Beatlemania came to an end on Aug. 29, 1966, when the Beatles performed in front of 25,000 fans at San Francisco’s Candlestick Park. That was their last big concert, after which they retired from touring as a band. They released five more albums after their last U.S. tour but didn’t perform them live; touring was too exhausting, and their concerts were always overwhelmed with screaming.
Beatlemania wasn’t only an American thing. It spread across the United Kingdom, the birthplace of the Beatles, during the 1960s. The single “I Want to Hold Your Hand” sold 1.5 million copies in less than a week and the interest the Beatles gained in the UK marked the start of a musical phenomenon known as the “British Invasion.”
When the fanaticism became international, as Lennon said, the Beatles really became more popular than Jesus. Many psychologists have speculated about why Beatlemania became so intense.
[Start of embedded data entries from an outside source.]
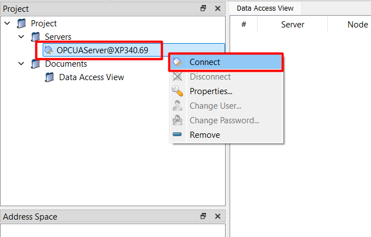
Task: Click the Connect plug icon in context menu
Action: point(177,62)
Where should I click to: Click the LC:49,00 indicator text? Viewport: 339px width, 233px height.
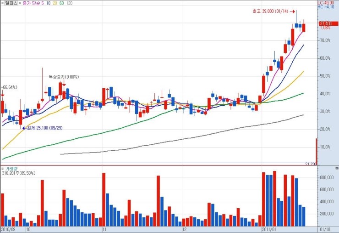click(x=327, y=3)
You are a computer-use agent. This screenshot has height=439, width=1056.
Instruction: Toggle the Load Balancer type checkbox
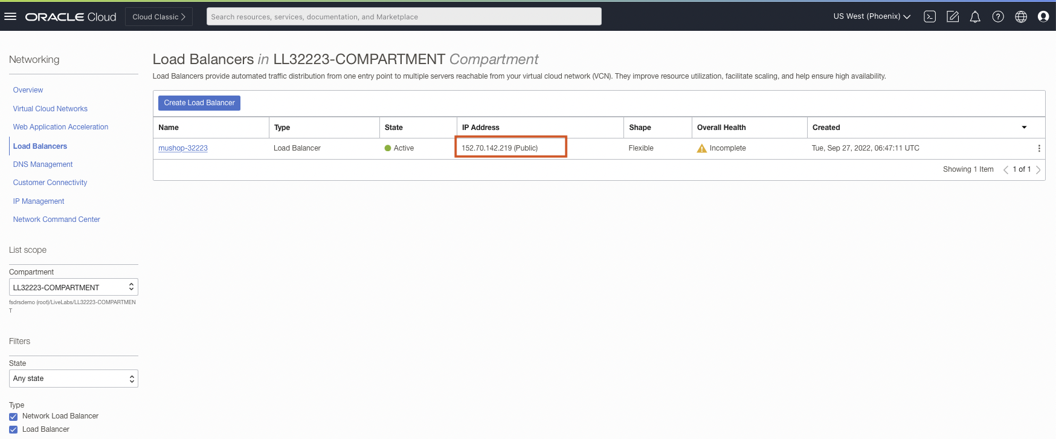point(13,430)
Read another story from us: A century before Beatlemania, there was Lisztomania
One study from the British Journal of Clinical Psychology explains the phenomenon as “the passing reaction of predominantly young adolescent females to group pressures of such a kind that meet their particular emotional needs.” After the Beatles, the term mania became an international word for describing the popularity of other public figures and trends outside the music industry.